== DATA SHOWN

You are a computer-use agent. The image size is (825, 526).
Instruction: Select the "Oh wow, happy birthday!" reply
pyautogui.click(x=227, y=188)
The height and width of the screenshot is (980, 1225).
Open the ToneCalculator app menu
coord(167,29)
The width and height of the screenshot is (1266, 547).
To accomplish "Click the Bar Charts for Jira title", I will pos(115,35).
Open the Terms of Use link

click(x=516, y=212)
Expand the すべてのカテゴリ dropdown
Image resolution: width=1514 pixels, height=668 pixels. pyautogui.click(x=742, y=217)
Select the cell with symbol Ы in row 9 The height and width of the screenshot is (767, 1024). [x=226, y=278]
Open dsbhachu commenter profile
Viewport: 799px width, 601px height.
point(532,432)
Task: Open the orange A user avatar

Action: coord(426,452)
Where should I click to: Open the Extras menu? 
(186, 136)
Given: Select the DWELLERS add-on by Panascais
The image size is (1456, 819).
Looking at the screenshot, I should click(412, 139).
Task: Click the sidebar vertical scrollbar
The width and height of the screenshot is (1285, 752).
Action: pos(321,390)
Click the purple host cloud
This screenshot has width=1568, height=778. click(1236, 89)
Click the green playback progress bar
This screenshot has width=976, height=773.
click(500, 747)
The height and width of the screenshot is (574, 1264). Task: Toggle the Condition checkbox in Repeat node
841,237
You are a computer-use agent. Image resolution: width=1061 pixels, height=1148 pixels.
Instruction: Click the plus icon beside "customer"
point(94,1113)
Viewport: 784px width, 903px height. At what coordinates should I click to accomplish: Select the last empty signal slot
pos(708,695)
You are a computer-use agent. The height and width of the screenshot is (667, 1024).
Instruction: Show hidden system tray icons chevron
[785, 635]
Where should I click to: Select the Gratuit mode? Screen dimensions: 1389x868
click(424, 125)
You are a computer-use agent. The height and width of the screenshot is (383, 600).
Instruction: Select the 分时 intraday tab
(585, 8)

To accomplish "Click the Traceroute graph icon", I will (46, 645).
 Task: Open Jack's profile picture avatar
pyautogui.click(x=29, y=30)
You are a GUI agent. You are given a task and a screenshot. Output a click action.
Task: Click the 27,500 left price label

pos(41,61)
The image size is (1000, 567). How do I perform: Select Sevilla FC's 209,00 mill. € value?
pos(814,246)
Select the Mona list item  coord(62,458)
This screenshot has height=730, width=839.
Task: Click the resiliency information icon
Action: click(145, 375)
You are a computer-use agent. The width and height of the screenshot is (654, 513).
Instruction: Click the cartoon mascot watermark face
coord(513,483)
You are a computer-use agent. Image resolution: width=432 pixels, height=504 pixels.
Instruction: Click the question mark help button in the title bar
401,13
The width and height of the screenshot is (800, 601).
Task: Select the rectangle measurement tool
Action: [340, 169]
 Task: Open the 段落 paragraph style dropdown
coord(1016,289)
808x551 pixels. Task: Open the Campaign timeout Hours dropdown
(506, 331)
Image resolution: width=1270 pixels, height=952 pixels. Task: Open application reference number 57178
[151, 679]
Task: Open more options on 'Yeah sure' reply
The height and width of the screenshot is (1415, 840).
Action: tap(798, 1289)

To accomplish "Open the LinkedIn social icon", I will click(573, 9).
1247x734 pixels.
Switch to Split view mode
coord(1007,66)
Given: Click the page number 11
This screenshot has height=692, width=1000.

====

» **WHAT THE EXERCISE ASKS**:
Print only what lies in the material above starting at the line with "You are a computer-use agent. Image resolution: width=432" and ending at the line with "Task: Open more options on 'Yeah sure' reply", every line exactly as given.

» **ANSWER TO THE PROBLEM**:
You are a computer-use agent. Image resolution: width=432 pixels, height=504 pixels.
Instruction: Click the question mark help button in the title bar
401,13
The width and height of the screenshot is (800, 601).
Task: Select the rectangle measurement tool
Action: [340, 169]
 Task: Open the 段落 paragraph style dropdown
coord(1016,289)
808x551 pixels. Task: Open the Campaign timeout Hours dropdown
(506, 331)
Image resolution: width=1270 pixels, height=952 pixels. Task: Open application reference number 57178
[151, 679]
Task: Open more options on 'Yeah sure' reply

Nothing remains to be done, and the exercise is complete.